Instructions to follow: Return each line of the items below that contains the string "This". Matching is case-sensitive.

Records to use:

** start **

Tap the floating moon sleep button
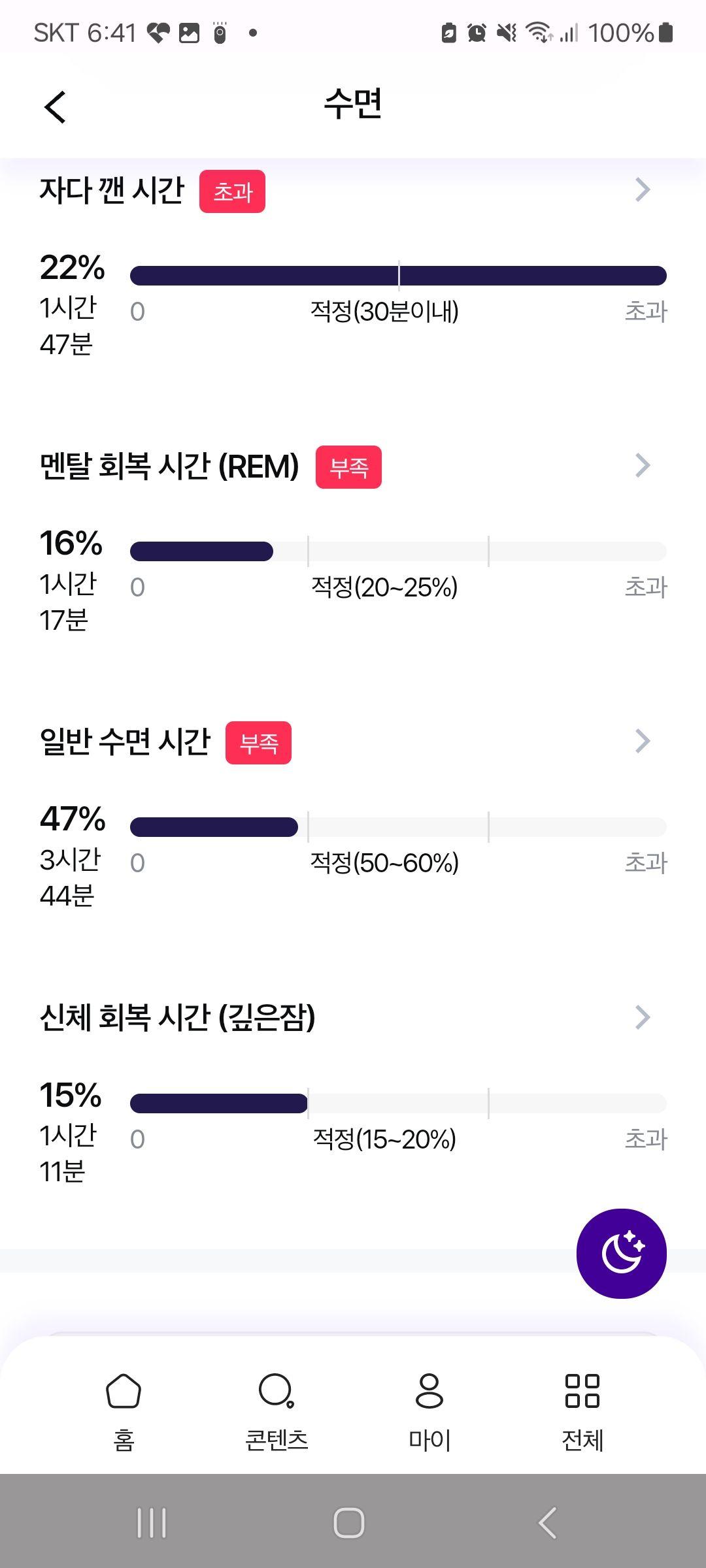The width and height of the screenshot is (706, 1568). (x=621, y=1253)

** end **
** start **

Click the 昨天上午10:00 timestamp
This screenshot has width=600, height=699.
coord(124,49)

** end **
** start **

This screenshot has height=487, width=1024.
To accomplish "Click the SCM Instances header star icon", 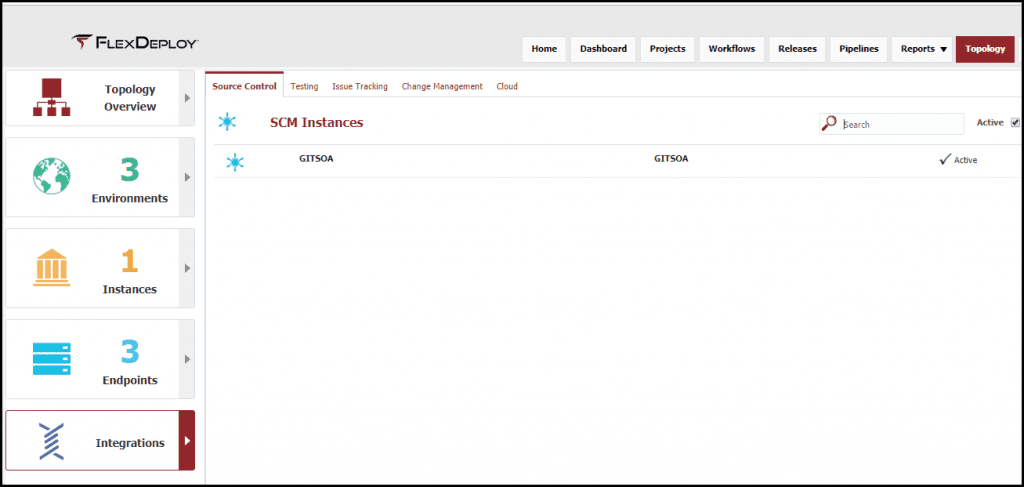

** end **

Response:
This screenshot has width=600, height=699.
This screenshot has height=487, width=1024.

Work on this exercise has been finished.